──────── RECORDS FOR THIS EXERCISE

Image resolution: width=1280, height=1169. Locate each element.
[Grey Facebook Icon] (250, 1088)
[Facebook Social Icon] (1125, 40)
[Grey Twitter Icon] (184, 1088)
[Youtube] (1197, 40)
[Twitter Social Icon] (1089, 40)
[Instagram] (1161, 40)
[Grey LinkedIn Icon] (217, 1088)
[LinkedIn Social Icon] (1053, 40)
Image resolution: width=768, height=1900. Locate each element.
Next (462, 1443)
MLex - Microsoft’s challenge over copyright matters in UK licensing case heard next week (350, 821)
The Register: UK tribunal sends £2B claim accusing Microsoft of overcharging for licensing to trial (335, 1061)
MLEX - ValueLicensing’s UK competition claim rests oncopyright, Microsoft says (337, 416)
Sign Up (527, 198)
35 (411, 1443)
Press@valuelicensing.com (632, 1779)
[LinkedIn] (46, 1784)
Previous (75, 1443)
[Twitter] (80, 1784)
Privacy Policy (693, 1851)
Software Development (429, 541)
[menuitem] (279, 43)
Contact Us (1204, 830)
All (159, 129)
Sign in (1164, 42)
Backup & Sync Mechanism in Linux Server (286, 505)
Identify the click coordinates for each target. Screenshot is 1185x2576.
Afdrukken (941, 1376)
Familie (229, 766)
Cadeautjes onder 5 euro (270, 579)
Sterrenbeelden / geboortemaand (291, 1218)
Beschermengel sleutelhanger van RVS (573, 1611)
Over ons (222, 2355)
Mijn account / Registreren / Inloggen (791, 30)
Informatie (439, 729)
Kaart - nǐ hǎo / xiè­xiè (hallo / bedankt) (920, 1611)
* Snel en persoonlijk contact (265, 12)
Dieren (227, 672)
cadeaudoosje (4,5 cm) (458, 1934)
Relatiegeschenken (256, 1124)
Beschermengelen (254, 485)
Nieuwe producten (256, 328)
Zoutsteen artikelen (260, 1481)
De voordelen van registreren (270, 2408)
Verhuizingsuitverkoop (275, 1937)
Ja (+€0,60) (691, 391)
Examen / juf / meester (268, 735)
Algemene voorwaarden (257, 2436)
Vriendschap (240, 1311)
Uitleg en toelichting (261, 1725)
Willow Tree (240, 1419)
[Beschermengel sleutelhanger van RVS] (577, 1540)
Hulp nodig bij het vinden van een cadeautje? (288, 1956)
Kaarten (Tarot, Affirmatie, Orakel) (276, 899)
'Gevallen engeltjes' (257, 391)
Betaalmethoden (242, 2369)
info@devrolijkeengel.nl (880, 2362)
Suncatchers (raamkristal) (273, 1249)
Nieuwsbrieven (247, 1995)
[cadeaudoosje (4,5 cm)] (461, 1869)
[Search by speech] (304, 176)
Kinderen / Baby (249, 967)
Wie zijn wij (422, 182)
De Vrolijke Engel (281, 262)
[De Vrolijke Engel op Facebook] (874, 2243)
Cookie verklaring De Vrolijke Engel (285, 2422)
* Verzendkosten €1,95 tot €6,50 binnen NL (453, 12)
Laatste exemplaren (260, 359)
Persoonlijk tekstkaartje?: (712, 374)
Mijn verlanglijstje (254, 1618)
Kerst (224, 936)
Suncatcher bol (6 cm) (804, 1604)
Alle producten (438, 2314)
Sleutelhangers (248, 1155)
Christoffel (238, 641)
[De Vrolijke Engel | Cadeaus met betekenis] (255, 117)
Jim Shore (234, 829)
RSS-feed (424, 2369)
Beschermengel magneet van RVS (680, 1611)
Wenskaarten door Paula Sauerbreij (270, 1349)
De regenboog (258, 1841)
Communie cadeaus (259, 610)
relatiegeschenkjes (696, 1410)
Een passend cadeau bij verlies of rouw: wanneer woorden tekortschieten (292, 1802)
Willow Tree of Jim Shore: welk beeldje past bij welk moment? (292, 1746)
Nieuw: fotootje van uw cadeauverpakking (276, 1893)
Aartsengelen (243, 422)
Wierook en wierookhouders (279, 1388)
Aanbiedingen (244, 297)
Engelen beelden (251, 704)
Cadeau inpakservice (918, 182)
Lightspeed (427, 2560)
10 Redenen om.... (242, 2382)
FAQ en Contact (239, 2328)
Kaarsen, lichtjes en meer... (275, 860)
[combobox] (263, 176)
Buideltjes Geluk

────────────────

YOUR TASK.
Could you copy every record above exactly as it appears?

EXERCISE RESPONSE.
Image resolution: width=1280, height=1169. Locate each element.
[Grey Facebook Icon] (250, 1088)
[Facebook Social Icon] (1125, 40)
[Grey Twitter Icon] (184, 1088)
[Youtube] (1197, 40)
[Twitter Social Icon] (1089, 40)
[Instagram] (1161, 40)
[Grey LinkedIn Icon] (217, 1088)
[LinkedIn Social Icon] (1053, 40)
Image resolution: width=768, height=1900. Locate each element.
Next (462, 1443)
MLex - Microsoft’s challenge over copyright matters in UK licensing case heard next week (350, 821)
The Register: UK tribunal sends £2B claim accusing Microsoft of overcharging for licensing to trial (335, 1061)
MLEX - ValueLicensing’s UK competition claim rests oncopyright, Microsoft says (337, 416)
Sign Up (527, 198)
35 (411, 1443)
Press@valuelicensing.com (632, 1779)
[LinkedIn] (46, 1784)
Previous (75, 1443)
[Twitter] (80, 1784)
Privacy Policy (693, 1851)
Software Development (429, 541)
[menuitem] (279, 43)
Contact Us (1204, 830)
All (159, 129)
Sign in (1164, 42)
Backup & Sync Mechanism in Linux Server (286, 505)
Identify the click coordinates for each target. Screenshot is 1185x2576.
Afdrukken (941, 1376)
Familie (229, 766)
Cadeautjes onder 5 euro (270, 579)
Sterrenbeelden / geboortemaand (291, 1218)
Beschermengel sleutelhanger van RVS (573, 1611)
Over ons (222, 2355)
Mijn account / Registreren / Inloggen (791, 30)
Informatie (439, 729)
Kaart - nǐ hǎo / xiè­xiè (hallo / bedankt) (920, 1611)
* Snel en persoonlijk contact (265, 12)
Dieren (227, 672)
cadeaudoosje (4,5 cm) (458, 1934)
Relatiegeschenken (256, 1124)
Beschermengelen (254, 485)
Nieuwe producten (256, 328)
Zoutsteen artikelen (260, 1481)
De voordelen van registreren (270, 2408)
Verhuizingsuitverkoop (275, 1937)
Ja (+€0,60) (691, 391)
Examen / juf / meester (268, 735)
Algemene voorwaarden (257, 2436)
Vriendschap (240, 1311)
Uitleg en toelichting (261, 1725)
Willow Tree (240, 1419)
[Beschermengel sleutelhanger van RVS] (577, 1540)
Hulp nodig bij het vinden van een cadeautje? (288, 1956)
Kaarten (Tarot, Affirmatie, Orakel) (276, 899)
'Gevallen engeltjes' (257, 391)
Betaalmethoden (242, 2369)
info@devrolijkeengel.nl (880, 2362)
Suncatchers (raamkristal) (273, 1249)
Nieuwsbrieven (247, 1995)
[cadeaudoosje (4,5 cm)] (461, 1869)
[Search by speech] (304, 176)
Kinderen / Baby (249, 967)
Wie zijn wij (422, 182)
De Vrolijke Engel (281, 262)
[De Vrolijke Engel op Facebook] (874, 2243)
Cookie verklaring De Vrolijke Engel (285, 2422)
* Verzendkosten €1,95 tot €6,50 binnen NL (453, 12)
Laatste exemplaren (260, 359)
Persoonlijk tekstkaartje?: (712, 374)
Mijn verlanglijstje (254, 1618)
Kerst (224, 936)
Suncatcher bol (6 cm) (804, 1604)
Alle producten (438, 2314)
Sleutelhangers (248, 1155)
Christoffel (238, 641)
[De Vrolijke Engel | Cadeaus met betekenis] (255, 117)
Jim Shore (234, 829)
RSS-feed (424, 2369)
Beschermengel magneet van RVS (680, 1611)
Wenskaarten door Paula Sauerbreij (270, 1349)
De regenboog (258, 1841)
Communie cadeaus (259, 610)
relatiegeschenkjes (696, 1410)
Een passend cadeau bij verlies of rouw: wanneer woorden tekortschieten (292, 1802)
Willow Tree of Jim Shore: welk beeldje past bij welk moment? (292, 1746)
Nieuw: fotootje van uw cadeauverpakking (276, 1893)
Aartsengelen (243, 422)
Wierook en wierookhouders (279, 1388)
Aanbiedingen (244, 297)
Engelen beelden (251, 704)
Cadeau inpakservice (918, 182)
Lightspeed (427, 2560)
10 Redenen om.... (242, 2382)
FAQ en Contact (239, 2328)
Kaarsen, lichtjes en meer... (275, 860)
[combobox] (263, 176)
Buideltjes Geluk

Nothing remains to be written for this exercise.